Initial findings were mind-boggling. Every cave recorded large numbers, all in the hundreds. Two recorders on the river (low and high) recorded 1320 and 1400 respectively. One cave, a maze close to the river, recorded 1200 one night.
All machines, generally set up to record for two sessions, had flat batteries after only one!
Recordings were sent to Sydney for analysis. Eighteen species were identified from their calls and six, possibly seven, are protected under the NSW Threatened Species Conservation Act, 1995.
Experts confirm this is a microbat hotspot on the call data collected. These data have been forwarded to BioNET (the NSW Wildlife Atlas) for listing and should soon be made available for any interested person to find.

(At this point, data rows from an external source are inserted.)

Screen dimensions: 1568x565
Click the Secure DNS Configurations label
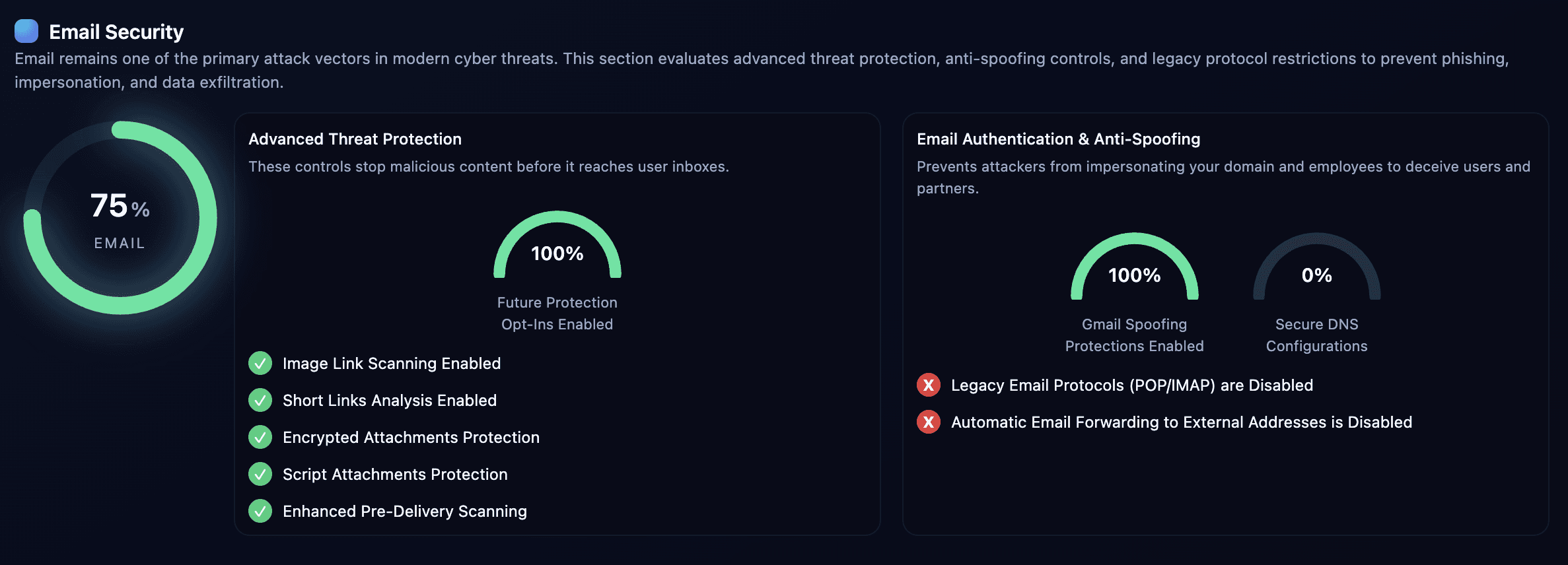[1316, 335]
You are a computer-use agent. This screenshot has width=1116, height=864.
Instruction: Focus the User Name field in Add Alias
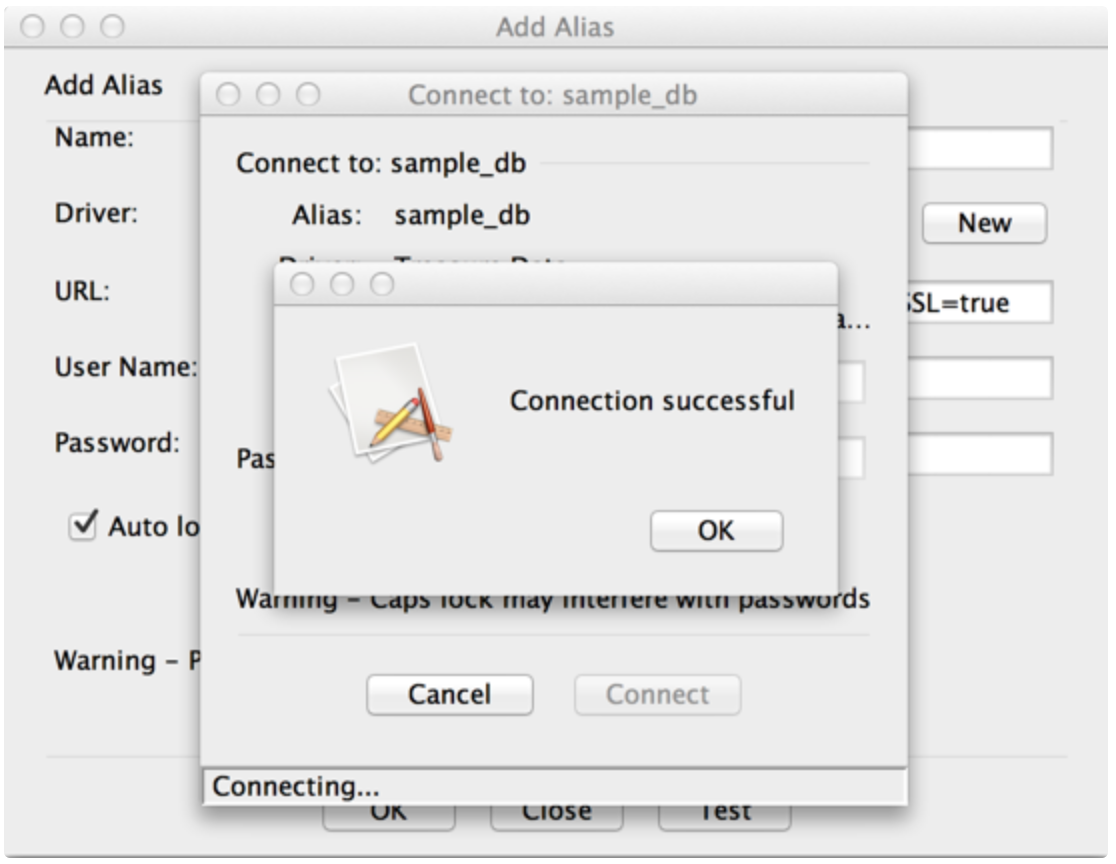pyautogui.click(x=979, y=378)
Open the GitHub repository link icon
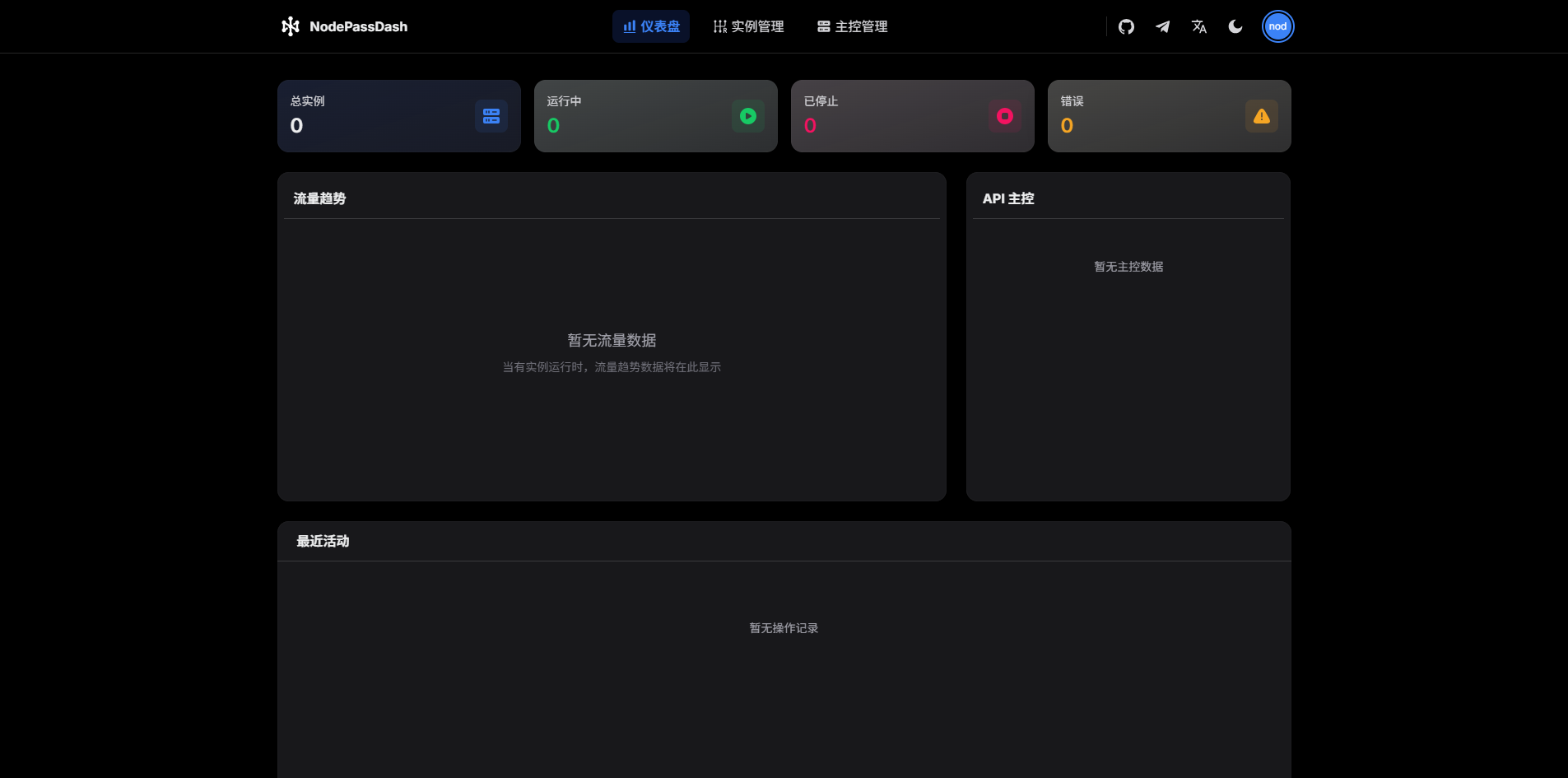Screen dimensions: 1568x778 [x=1126, y=26]
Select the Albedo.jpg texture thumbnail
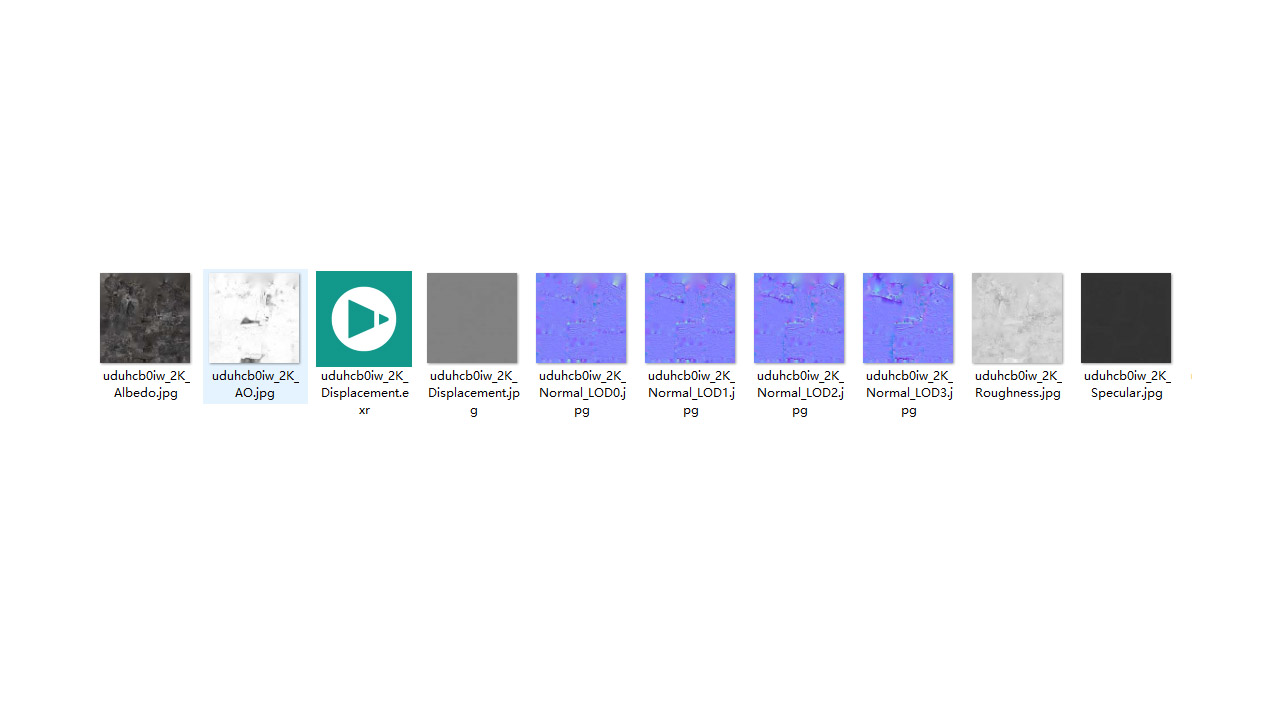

I found I wanted to know more about bats so got onto the web. The Australian Museum site informed me Australia has about 90 species of microbat.
The Queensland government Department of Environment and Heritage Protection site calls them ‘the insect terminators’ and told of how one species of bat had been recorded eating 1200 tiny fruit flies in an hour - one every three seconds - while on the wing. They forage up to 15 kilometres from their roost site.
Numbers decline, I learnt, because of habitat loss (clearing of vegetation, inappropriate fire regimes, land degradation from agriculture) and disturbance of roost sites caused by tourism, mining activities, recreational caving and land clearing.
The Belubula valley, beautiful in its own right, has since white settlement traditionally been a sheep area. Today, however, on its banks and heights, vineyards have sprung up - probably the most well-known of which is Angullong.
Should a dam be built on the Belubula, or mining begin in the area, the fear is that the bats will be dispersed or, worse still, exterminated. Should this happen local vineyards will be adversely affected as well as other areas to which these bats travel. Without bats protecting fruit from insects viticulturists will need to resort to chemical control measures.
The study continues. Although I am now an experienced caver in my 70s I still enjoy the wonder of the caves but have a deeper appreciation of their values and beauties.